## Begin TEXT BLOCK

August 21, 2014

Poetry Friday--2014 Summer Poem Swap--On the Receiving End


Last week I shared the poems I sent as part of the 2014 Summer Poem Swap. This week, I'll share the poems I received. I'll keep my comments short so you can enjoy the poems! [Note: click on the images to enlarge for easier reading.]

The first poem that arrived was from fellow haiku-ist and cat lover, Robyn Hood Black. With an almost 19 year-old cat, you can imagine how this poem spoke to me.


Robyn also included a little artsyletters something! Many thanks.

The next poem to arrive came on the back of an intriguing postcard sent from Hagerman, Idaho, by Jone MacCulloch.


Jone's cinquain:

her face
topography
lines map years of living
youth, childbearing, golden old years
story

The Doyenne of Swap, Tabatha Yeatts, introduced me to a new-to-me poetic form called a "katauta." Tabatha included an explanation about this Japanese poem, and even directed me to page 196 of Lew Turco's The Book of Forms! Here are Tabatha's interpretations of the katauta:



Donna Smith "hath done yeoman's service" in her swap poem! She pulled words from my blog and created word art to accompany the poem she wrote using those words.


Lastly, Joy Acey sent a whole book of poems she wrote titled, Dog Days of Summer, Too 2014! I'm sure she'll get her wish of a future sale of her fun and/or moving poems!

Again thanks to Tabatha, and to all the gifted poets who participated in the Swap!

Irene at Live Your Poem is playing hostess with the mostess this Friday. Stop by and say "Hi!"

## End TEXT BLOCK

*REQUESTS*:
**A)** Answer these questions using the poem swap post:
(i) From what town and state was Jone MacCulloch's postcard sent?
(ii) Which page of Lew Turco's The Book of Forms did Tabatha Yeatts point to?
(iii) What is the title of the book of poems Joy Acey sent?
**B)** Reproduce the stretch of the poem swap post from "The Doyenne of" through "and/or moving poems!", word for word.
The data that follows comes from a separate source unrelated to the poem swap post.

## Begin DATA SHOWN

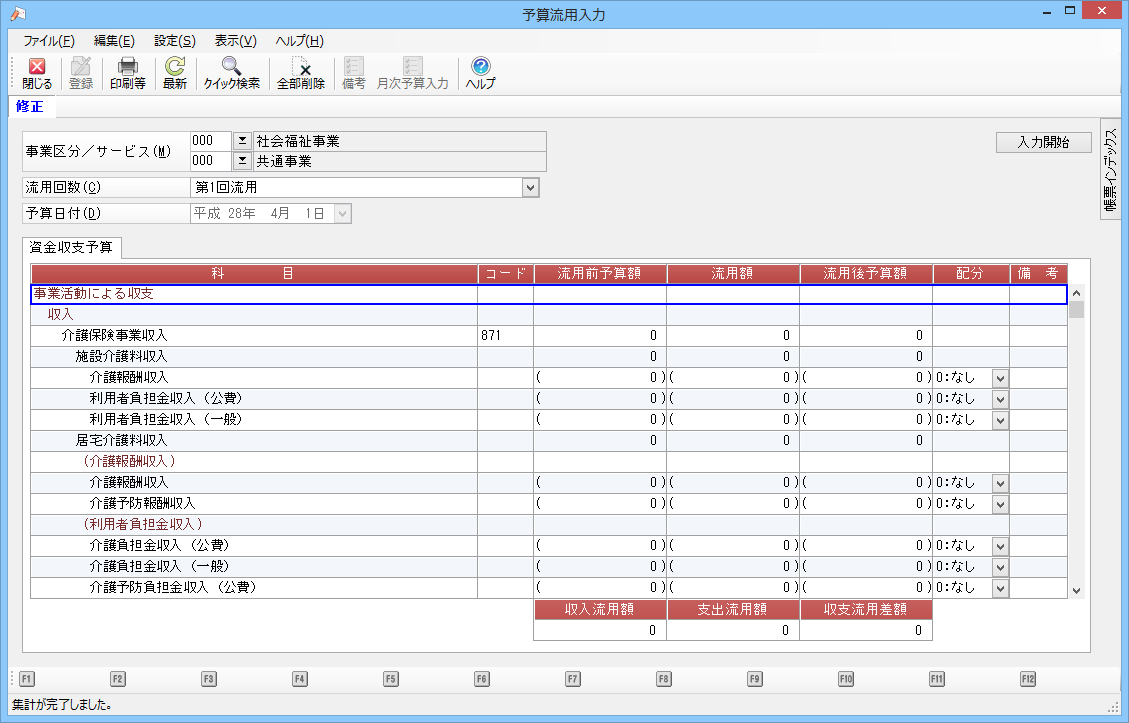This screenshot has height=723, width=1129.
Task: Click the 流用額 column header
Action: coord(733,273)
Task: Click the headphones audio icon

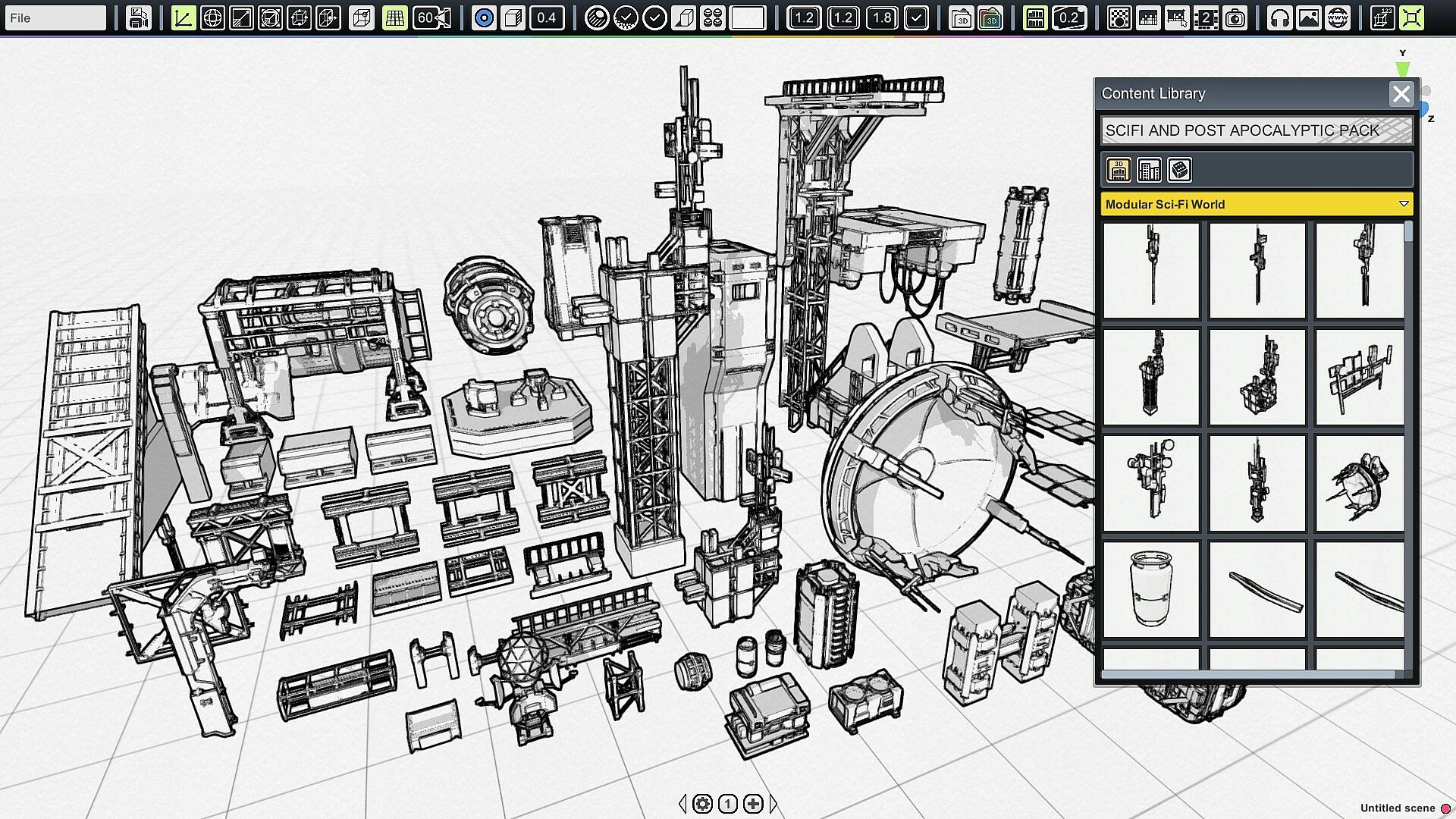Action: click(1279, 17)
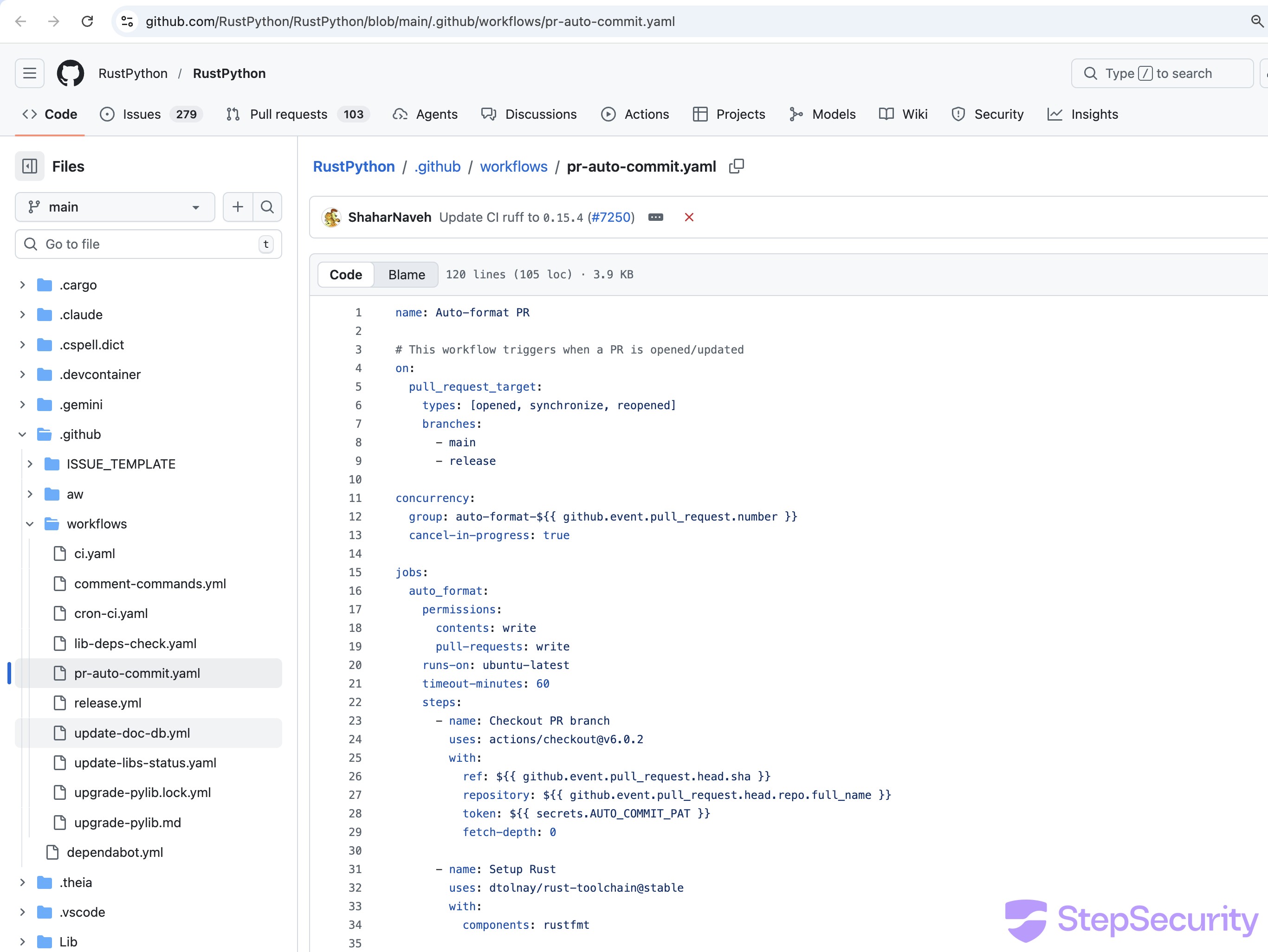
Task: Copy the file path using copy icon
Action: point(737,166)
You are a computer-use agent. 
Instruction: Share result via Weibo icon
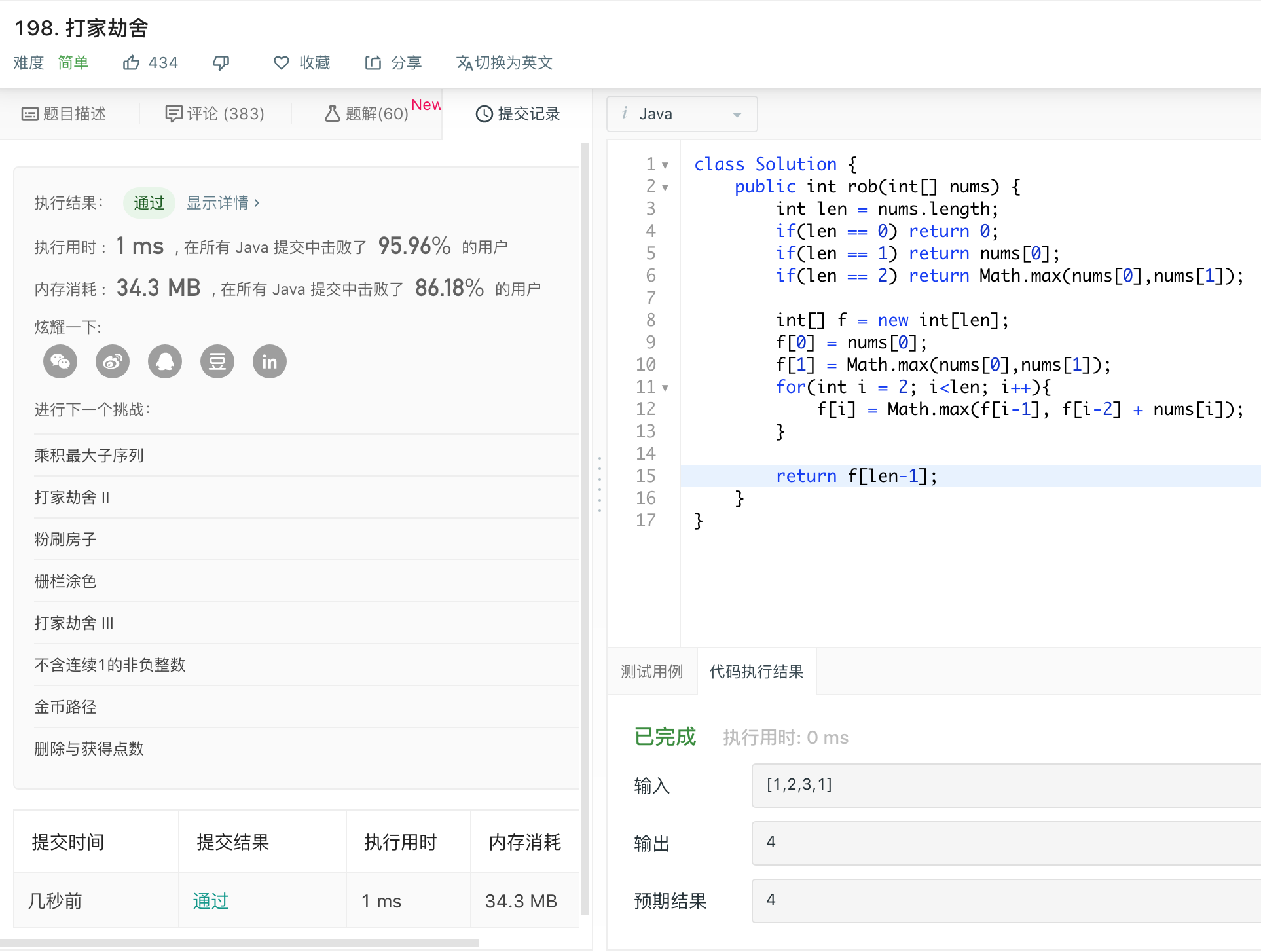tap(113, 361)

## End DATA SHOWN

*PER-TASK ANSWERS*:
**A)**
(i) Hagerman, Idaho
(ii) Page 196
(iii) Dog Days of Summer, Too 2014

**B)**
The Doyenne of Swap, Tabatha Yeatts, introduced me to a new-to-me poetic form called a "katauta." Tabatha included an explanation about this Japanese poem, and even directed me to page 196 of Lew Turco's The Book of Forms! Here are Tabatha's interpretations of the katauta:



Donna Smith "hath done yeoman's service" in her swap poem! She pulled words from my blog and created word art to accompany the poem she wrote using those words.


Lastly, Joy Acey sent a whole book of poems she wrote titled, Dog Days of Summer, Too 2014! I'm sure she'll get her wish of a future sale of her fun and/or moving poems!